Dad really stepped up for me in this shaky period of recovery. Ron and Cheryl had moved to the East Coast in 1985, after their twins Paige and Jocelyn were born, and were understandably busy raising small kids. In his firm but loving way, Dad helped me along my path without any of the hair-trigger anger he displayed the day that I thrust my bong in his face. He and Mom laid down firm guidelines for me as I rebuilt my life. Gradually, I regained their trust and my own sense of self-worth. I reconnected with the Clint who didn’t need a drink, a toke, or a toot to get through the day.


I’M HAPPY WITH my lot as a character actor and my place in the industry. It isn’t the exalted place where Ron lives, but it suits me just fine. I’m more like Dad: a working actor who waits for the phone to ring. Sometimes there are moments of profound frustration, but hey, that’s the life that I signed up for. The pisser about being an actor is that you can’t make anyone hire you; all you can do is suit up, apply what you know, and do the best you can.

My phone has never rung off the hook, but it has rung enough to keep me going. I have well over two hundred TV and movie credits to my name. Some of these are horror pics you’ve never heard of unless you’re a dedicated consumer of the genre. Lots of my jobs have paid me no more than scale or just a hair above. You know what? I’m damned proud of them all. How many people have sustained an acting career from their toddler years to their sixties?

It’s fair to say that I have entertained literally millions of people over the years, in movies ranging from Rock ’n’ Roll High School to Evilspeak to Austin Powers to The Waterboy. That, along with still being alive and still working, is a testament to my resilience and the support and guidance I was privileged to receive from Rance and Jean Howard.

Oh, and being Ron’s brother is pretty cool, too.





24


Richie Grows Up


RON


I could say the same of being Clint’s brother. As different as we are and as divergent as our paths have sometimes been, I can’t get enough of his unique, brilliant Clint Howard brain. There is no one else like him. I adore listening to him speak and watching him act.

I’m far from alone in this. Clint has routinely received significant parts in my films: as the flight controller Sy Liebergot in Apollo 13, for example, and as the floor manager in Frost/Nixon. The fans love him and want to see more of him. A question I frequently get from strangers when I meet them in public places is, “Will Clint be in your next movie?” There’s always a happy glint of recognition in viewers’ eyes when he shows up on-screen.

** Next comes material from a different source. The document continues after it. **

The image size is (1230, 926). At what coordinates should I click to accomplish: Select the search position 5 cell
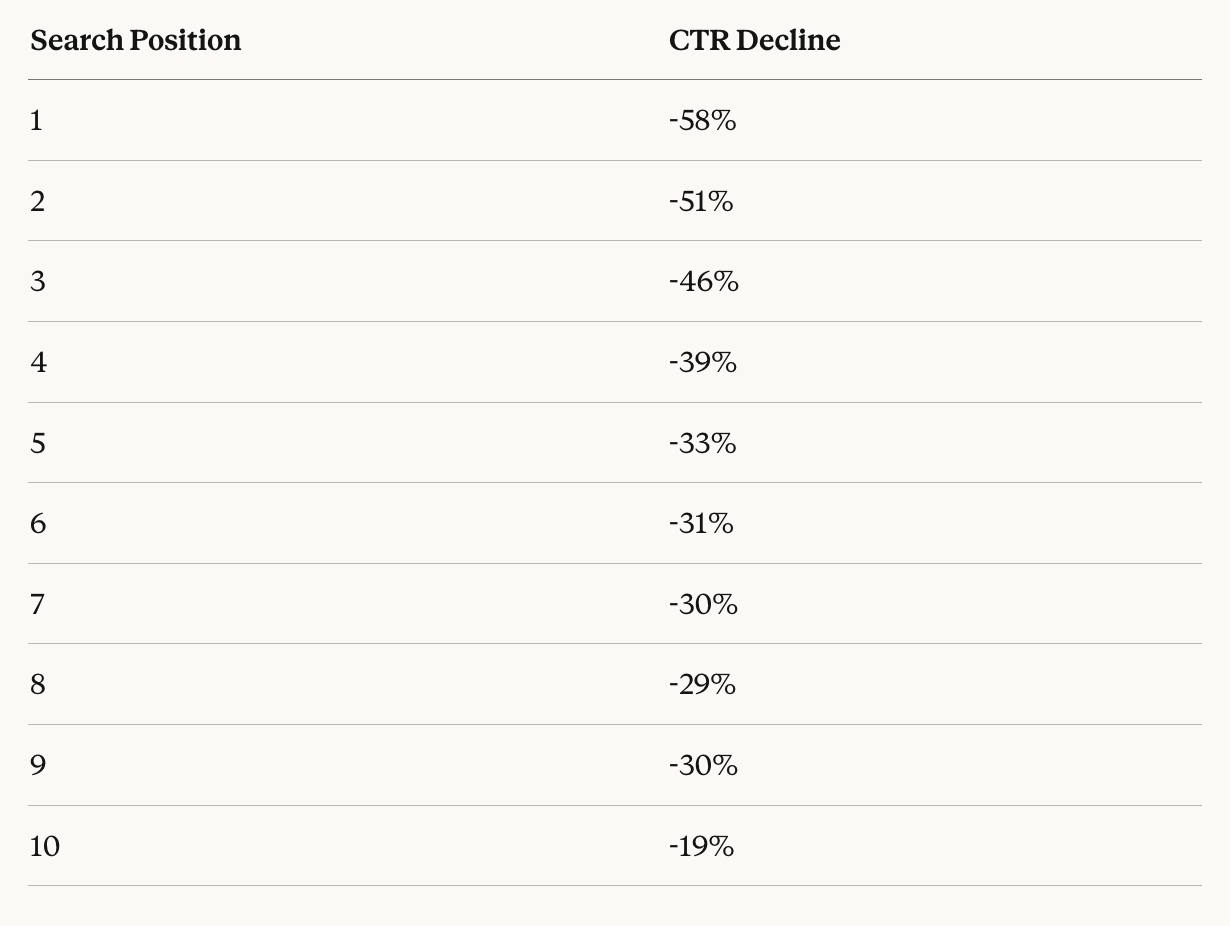tap(38, 443)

MY ACTING CAREER was winding down when I decided to visit Clint on the set of Rock ’n Roll High School in 1979. I wanted to check out what he was doing with my old compadre Allan Arkush and the other Cormanites with whom I had worked.

When I showed up, Roger himself happened to be around. He was in a good mood. “Ron, how fortuitous that you would be here today!” he said. “Come to my office.”

When we got there, he asked me to take a seat. “I just sold the TV rights to Grand Theft Auto to CBS for $1.1 million,” he announced. “That makes your 7.5 percent of the net profits look pretty good. And it makes my 92.5 percent look fucking fabulous.’

I was still a ways from being anything resembling a Hollywood player, but this was a start. I was learning to be more assertive, to advocate for myself more. When the sixth season of Happy Days was about to begin in 1978, I decided that enough was enough and played hardball with the network. On a lawyer’s advice, I held out from the first day’s shooting, demanding a salary commensurate with my workload and the show’s level of success. Cheryl and I spent the day at Disneyland instead of Stage 19 at Paramount, to keep me distracted from the proceedings.